Imagine that the first traffic light you encounter on your way to school each morning has a 60 s cycle in which it is green for 20 s. What is the probability that you will get a green light on the next three morning trips to school?
I get the answer this way but i don't get why.
C(5,3) x (1/3)^3
I have two more questions they are similar but they are hard to post.

Since i can't really post this arrangement in a triangle i'll just describe it. There are 4 H's at the base of a triangle, then there are 3 T's above those and then 2 A's and then at the tip of the triangle there is an M.

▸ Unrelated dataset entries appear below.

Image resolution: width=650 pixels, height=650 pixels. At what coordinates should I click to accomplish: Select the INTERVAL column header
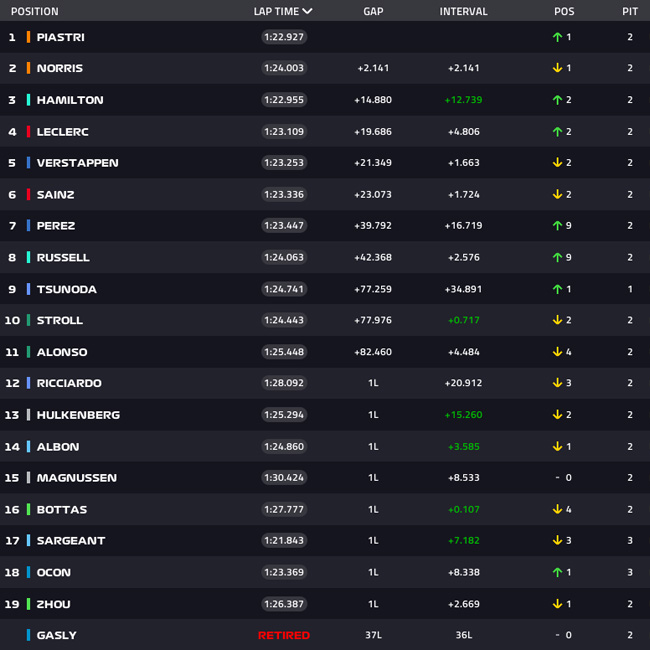point(463,11)

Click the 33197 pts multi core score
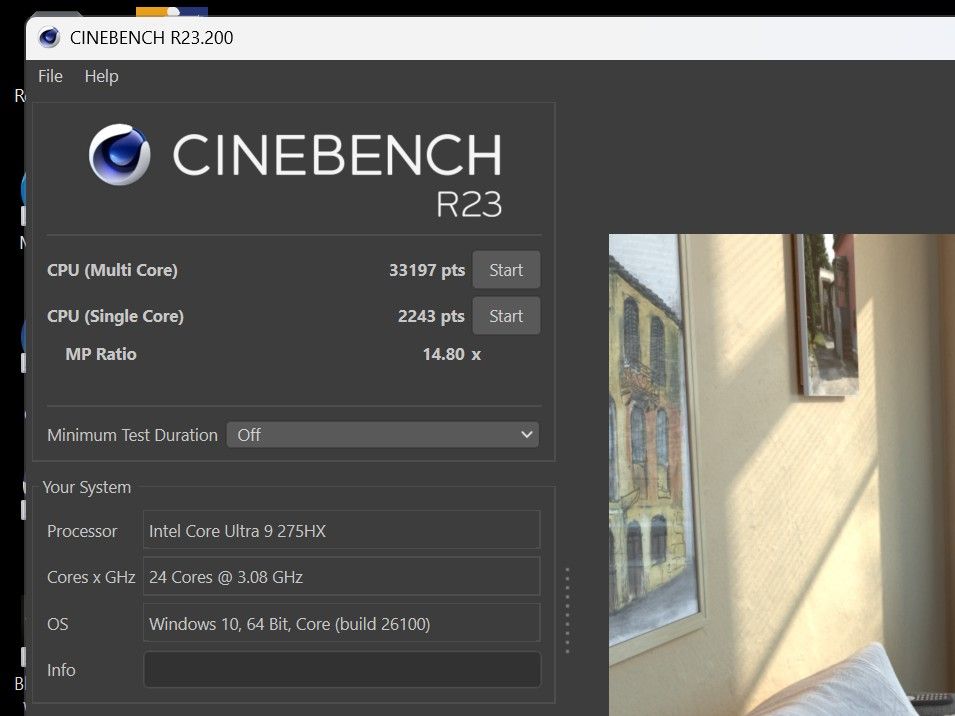click(427, 270)
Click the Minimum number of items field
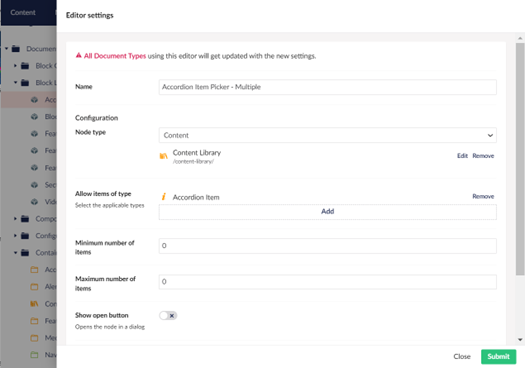 [327, 246]
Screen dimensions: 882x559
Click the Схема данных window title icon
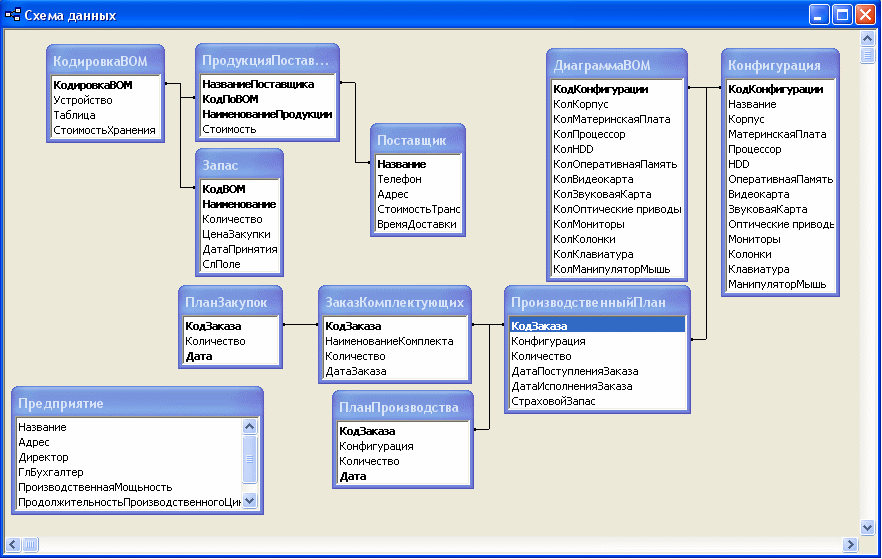(x=13, y=15)
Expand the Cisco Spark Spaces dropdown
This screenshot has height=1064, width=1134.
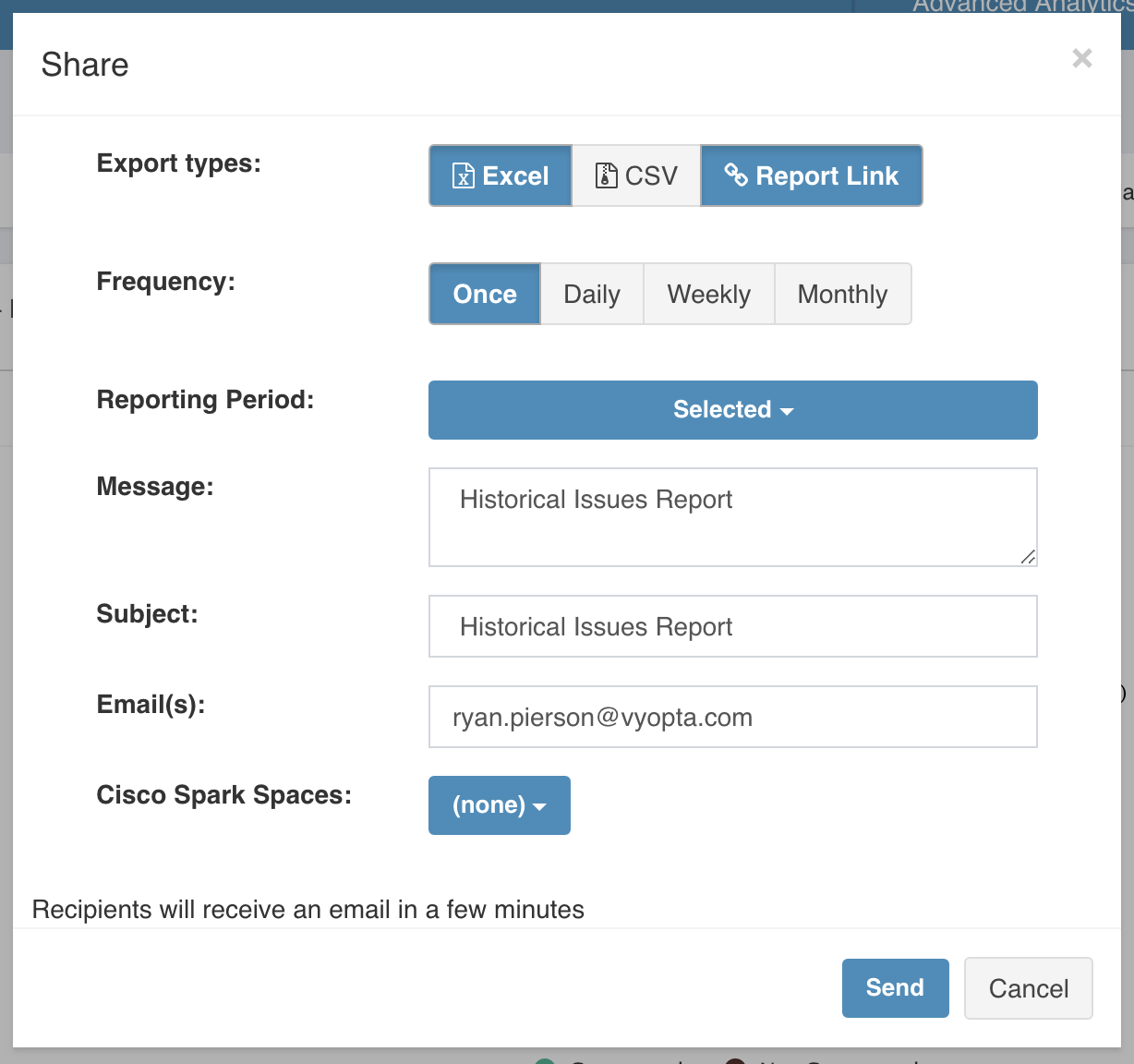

Determine the number of paths that spell math, you have to start from the top and you can only move diagonally. I can figure out the answer my self which is 8 but i don't get why.
The reason why I am asking this is because there is a question similar to this where you have to spell mathematics, but its not in the shape of a triangle, its in the shape of a diamon sort of. So how would I work this out.

 

[Tide]

For your first problem, is the question asking for the probability of getting a green light on all three days or getting a green light exactly once over the three days? In any case, where does the 5 come from?

 

[F.B]

I thought it was in a week. But I'm not sure what the question is asking, i posted the exact question above.

 

[Tide]

The problem, as stated, asks for the probability over the course of 3 days. Your answer says the probability of getting a green light on all three days is 10/27. That is greater than 1/3 which is greater than the probability of getting a green light on any given day. Do you really believe that is possible?